Top of EXTRACTED ENTRIES
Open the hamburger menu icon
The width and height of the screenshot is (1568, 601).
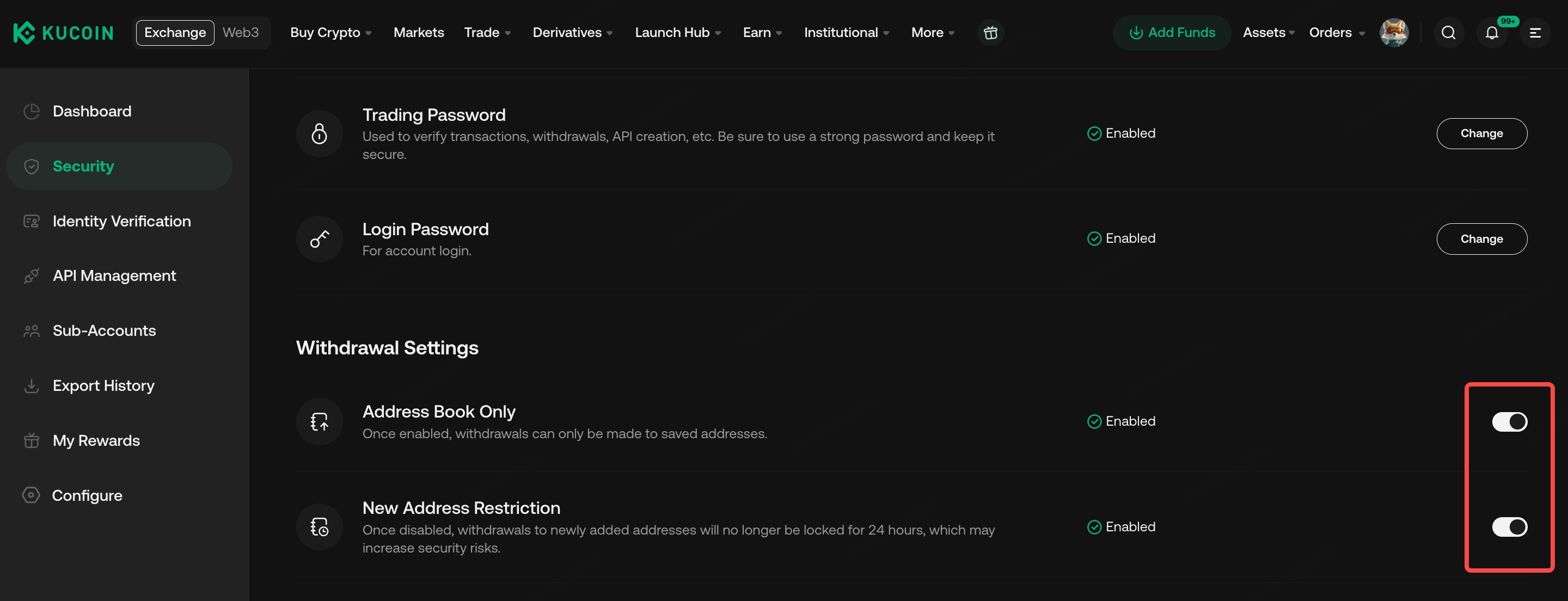point(1535,32)
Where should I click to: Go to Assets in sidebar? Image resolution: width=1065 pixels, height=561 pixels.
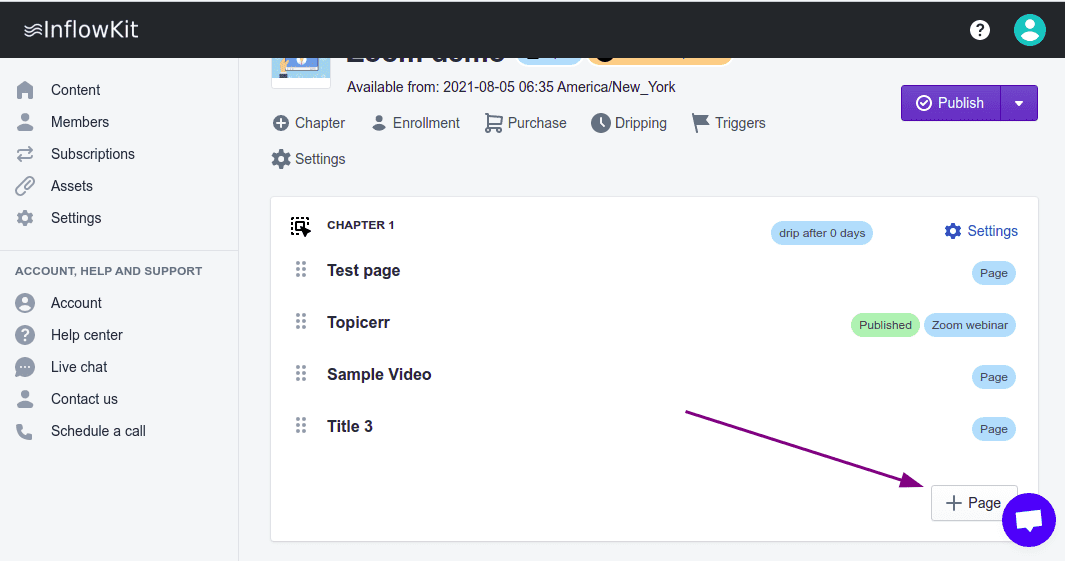tap(72, 186)
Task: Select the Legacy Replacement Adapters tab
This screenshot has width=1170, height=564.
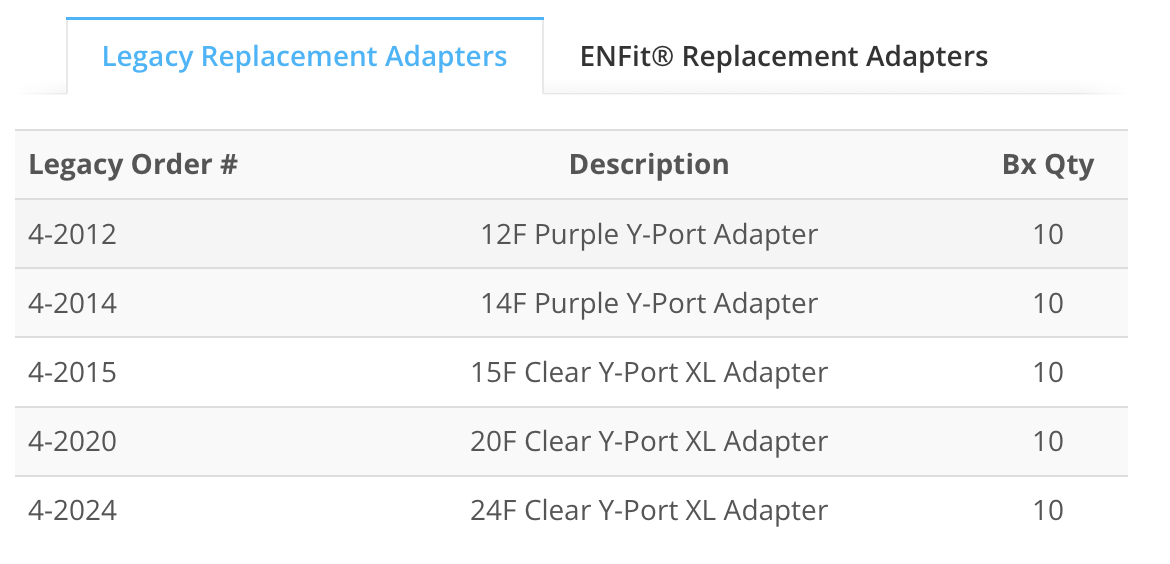Action: (x=304, y=57)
Bottom of EXTRACTED ENTRIES
PROBLEM REQUIREMENTS: Please reproduce nothing but the lines from the one containing "Task: Select the" through the closing line of the listing, retyped word for word, pictures excluded.

SOLUTION:
Task: Select the Legacy Replacement Adapters tab
This screenshot has width=1170, height=564.
Action: (x=304, y=57)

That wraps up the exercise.